MTN Group’s chief executive has pushed beyond the industry’s current affordability target for smartphones in Africa, saying the continent’s digital inclusion problem will not be solved unless device prices fall substantially below the $40 threshold that operators and the Global System for Mobile Communications Association (GSMA) have publicly committed to.

Ralph Mupita, who also serves as Deputy Chair of GSMA, made the remarks during a wide-ranging interview at the Mobile World Congress (MWC) Barcelona 2026, where he identified energy access, device affordability and fragmented regulation as the three structural barriers still holding back digital adoption across Africa.

“I think if we’re to really crack the problem we need to go much further south of $40 for everyday Africans to access a device,” Mupita said, signalling that the coalition target already announced at MWC is a floor, not a destination.

On energy, Mupita noted that only around 600 million of Africa’s estimated 1.3 to 1.4 billion people have a reliable connection to electricity at their home or workplace, describing it as both the continent’s biggest structural challenge and its most significant opportunity for off-grid innovation.

Earlier at MWC Barcelona, MTN joined five other African operators including Airtel Africa, Axian Telecom, Ethio Telecom, Orange and Vodacom to launch a GSMA Handset Affordability Coalition targeting a $40 smartphone as the near-term benchmark for closing the device ownership gap across the continent. Mupita’s interview suggested MTN regards that as an intermediate milestone rather than an endpoint.

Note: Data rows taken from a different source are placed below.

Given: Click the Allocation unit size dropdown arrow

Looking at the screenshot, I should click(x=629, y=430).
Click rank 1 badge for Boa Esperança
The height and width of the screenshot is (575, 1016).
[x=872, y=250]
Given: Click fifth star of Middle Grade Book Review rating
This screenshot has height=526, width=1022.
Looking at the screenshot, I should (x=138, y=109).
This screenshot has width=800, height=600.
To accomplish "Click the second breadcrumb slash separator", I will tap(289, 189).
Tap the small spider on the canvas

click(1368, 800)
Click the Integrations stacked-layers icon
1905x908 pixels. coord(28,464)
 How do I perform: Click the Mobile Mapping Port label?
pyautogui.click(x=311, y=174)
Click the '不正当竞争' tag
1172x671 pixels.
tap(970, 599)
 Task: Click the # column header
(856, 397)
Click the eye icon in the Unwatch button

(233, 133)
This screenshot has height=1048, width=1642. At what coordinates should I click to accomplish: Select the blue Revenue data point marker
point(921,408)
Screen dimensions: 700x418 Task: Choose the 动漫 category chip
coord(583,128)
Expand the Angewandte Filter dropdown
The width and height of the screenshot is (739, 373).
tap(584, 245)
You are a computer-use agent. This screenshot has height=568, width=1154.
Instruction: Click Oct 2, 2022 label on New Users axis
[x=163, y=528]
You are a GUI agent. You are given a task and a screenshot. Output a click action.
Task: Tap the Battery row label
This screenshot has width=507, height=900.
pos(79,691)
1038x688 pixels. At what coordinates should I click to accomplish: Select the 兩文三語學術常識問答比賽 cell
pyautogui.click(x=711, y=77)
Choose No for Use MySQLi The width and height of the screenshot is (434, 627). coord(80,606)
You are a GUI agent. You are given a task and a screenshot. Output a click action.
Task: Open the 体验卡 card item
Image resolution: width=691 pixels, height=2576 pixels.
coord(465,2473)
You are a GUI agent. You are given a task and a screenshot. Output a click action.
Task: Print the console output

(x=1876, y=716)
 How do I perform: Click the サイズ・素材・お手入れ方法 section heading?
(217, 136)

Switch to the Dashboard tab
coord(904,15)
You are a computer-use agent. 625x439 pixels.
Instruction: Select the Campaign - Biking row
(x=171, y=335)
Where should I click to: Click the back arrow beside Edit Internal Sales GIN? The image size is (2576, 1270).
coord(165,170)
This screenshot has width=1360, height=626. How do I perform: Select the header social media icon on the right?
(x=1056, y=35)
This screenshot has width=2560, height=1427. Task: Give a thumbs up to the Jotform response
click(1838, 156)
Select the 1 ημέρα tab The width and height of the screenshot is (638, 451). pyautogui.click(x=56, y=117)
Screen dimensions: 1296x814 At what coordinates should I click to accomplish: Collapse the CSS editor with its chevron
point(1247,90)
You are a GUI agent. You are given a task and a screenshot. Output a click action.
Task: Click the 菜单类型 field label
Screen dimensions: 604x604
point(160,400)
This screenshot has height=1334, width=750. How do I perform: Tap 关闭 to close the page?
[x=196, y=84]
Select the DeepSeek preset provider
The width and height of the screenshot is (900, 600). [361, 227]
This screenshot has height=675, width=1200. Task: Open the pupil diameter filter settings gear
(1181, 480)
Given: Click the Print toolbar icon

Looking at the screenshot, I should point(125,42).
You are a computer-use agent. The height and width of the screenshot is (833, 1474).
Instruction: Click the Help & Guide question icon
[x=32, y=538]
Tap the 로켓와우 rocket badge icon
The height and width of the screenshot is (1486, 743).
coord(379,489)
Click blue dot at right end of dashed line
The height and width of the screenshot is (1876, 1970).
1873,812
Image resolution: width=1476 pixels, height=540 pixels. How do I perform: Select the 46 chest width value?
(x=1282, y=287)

Data presented at the GSMA’s Kigali congress last year showed Africa facing a 64 percent usage gap and a 9 percent coverage gap, with the International Telecommunication Union estimating at least $900 billion in infrastructure, innovation and inclusion investment will be needed to bridge them. Of Africa’s roughly 300 million mobile subscribers, only 130 million currently use 4G networks.

On regulation, Mupita said the continent’s patchwork of national frameworks raises the cost of doing business and needs to give way to a more consistent architecture across markets. Ghana, which is preparing to auction 5G spectrum with a target of 70 percent population coverage by March 2027, is among the markets watching the affordability and regulatory debates most closely as it moves toward next-generation connectivity.